- Problem
Return the data below exactly, but only from the line containing "Click the message" through the line containing "Click the green New badge", with both of those lines included.

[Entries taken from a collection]
--------

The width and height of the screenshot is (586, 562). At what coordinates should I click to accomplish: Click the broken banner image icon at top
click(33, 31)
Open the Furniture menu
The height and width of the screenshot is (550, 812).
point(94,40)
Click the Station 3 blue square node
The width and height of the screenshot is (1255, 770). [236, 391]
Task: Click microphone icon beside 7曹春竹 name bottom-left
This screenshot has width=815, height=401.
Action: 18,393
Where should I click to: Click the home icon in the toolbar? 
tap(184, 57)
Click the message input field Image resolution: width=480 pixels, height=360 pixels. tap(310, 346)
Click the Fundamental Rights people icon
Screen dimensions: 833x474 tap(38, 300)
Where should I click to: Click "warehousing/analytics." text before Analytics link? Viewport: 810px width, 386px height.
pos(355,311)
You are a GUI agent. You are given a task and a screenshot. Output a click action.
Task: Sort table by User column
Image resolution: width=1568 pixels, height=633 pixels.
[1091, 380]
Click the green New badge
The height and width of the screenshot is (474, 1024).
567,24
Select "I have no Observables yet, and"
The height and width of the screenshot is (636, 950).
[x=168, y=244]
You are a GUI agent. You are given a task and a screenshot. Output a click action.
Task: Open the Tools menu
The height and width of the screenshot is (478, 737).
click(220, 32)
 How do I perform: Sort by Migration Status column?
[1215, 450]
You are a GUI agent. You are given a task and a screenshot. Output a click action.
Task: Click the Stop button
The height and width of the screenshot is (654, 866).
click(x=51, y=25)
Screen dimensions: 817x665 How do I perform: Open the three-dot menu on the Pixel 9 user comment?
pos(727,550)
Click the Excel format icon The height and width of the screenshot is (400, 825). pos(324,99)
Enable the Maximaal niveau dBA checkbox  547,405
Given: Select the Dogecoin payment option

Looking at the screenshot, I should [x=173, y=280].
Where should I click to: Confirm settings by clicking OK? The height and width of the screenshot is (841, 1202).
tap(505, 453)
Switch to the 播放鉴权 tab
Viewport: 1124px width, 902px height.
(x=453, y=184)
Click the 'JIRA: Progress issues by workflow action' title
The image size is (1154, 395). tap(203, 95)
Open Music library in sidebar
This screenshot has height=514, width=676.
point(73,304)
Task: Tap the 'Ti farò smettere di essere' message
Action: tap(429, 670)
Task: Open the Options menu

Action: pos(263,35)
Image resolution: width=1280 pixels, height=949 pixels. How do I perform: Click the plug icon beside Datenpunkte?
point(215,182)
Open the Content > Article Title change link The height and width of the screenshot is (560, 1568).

--------

- Exercise response
Click the message input field Image resolution: width=480 pixels, height=360 pixels. tap(310, 346)
Click the Fundamental Rights people icon
Screen dimensions: 833x474 tap(38, 300)
Where should I click to: Click "warehousing/analytics." text before Analytics link? Viewport: 810px width, 386px height.
pos(355,311)
You are a GUI agent. You are given a task and a screenshot. Output a click action.
Task: Sort table by User column
Image resolution: width=1568 pixels, height=633 pixels.
[1091, 380]
Click the green New badge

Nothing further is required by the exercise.